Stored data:
--- begin ---

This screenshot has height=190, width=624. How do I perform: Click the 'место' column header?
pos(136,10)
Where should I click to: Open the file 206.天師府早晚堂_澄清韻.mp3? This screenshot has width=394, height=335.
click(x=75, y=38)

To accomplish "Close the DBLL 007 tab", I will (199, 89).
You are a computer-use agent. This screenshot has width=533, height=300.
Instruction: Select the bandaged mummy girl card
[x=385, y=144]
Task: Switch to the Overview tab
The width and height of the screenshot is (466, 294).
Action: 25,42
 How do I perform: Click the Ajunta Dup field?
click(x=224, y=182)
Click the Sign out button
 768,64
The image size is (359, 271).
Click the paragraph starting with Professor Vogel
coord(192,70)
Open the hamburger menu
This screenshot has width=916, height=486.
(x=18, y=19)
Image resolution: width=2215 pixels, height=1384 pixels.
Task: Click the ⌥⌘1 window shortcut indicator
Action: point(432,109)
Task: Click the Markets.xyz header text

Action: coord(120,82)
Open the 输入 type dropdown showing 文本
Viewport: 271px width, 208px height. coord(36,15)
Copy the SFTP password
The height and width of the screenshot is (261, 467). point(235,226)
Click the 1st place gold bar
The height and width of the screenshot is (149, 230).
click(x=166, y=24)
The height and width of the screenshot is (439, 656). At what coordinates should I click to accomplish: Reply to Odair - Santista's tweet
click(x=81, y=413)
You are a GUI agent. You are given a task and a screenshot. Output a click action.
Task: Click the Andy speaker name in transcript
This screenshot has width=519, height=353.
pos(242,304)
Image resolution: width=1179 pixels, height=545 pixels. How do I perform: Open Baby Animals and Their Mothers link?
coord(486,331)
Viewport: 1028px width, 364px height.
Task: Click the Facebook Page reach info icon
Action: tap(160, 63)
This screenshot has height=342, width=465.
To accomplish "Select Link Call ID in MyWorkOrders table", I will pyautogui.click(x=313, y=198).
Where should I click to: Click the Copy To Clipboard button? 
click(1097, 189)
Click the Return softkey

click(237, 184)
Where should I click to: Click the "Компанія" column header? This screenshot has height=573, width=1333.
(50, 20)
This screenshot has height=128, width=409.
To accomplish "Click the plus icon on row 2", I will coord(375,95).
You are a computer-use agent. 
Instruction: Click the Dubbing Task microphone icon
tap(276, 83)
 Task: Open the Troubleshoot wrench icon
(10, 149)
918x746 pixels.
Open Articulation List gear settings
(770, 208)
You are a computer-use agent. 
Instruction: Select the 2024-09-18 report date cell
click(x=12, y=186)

--- end ---

Directions for this task
Copy out the lines of the material above, starting at the line containing "Open the hamburger menu" and ending with the line containing "Action: coord(120,82)", both included.

Task output
Open the hamburger menu
This screenshot has width=916, height=486.
(x=18, y=19)
Image resolution: width=2215 pixels, height=1384 pixels.
Task: Click the ⌥⌘1 window shortcut indicator
Action: point(432,109)
Task: Click the Markets.xyz header text

Action: coord(120,82)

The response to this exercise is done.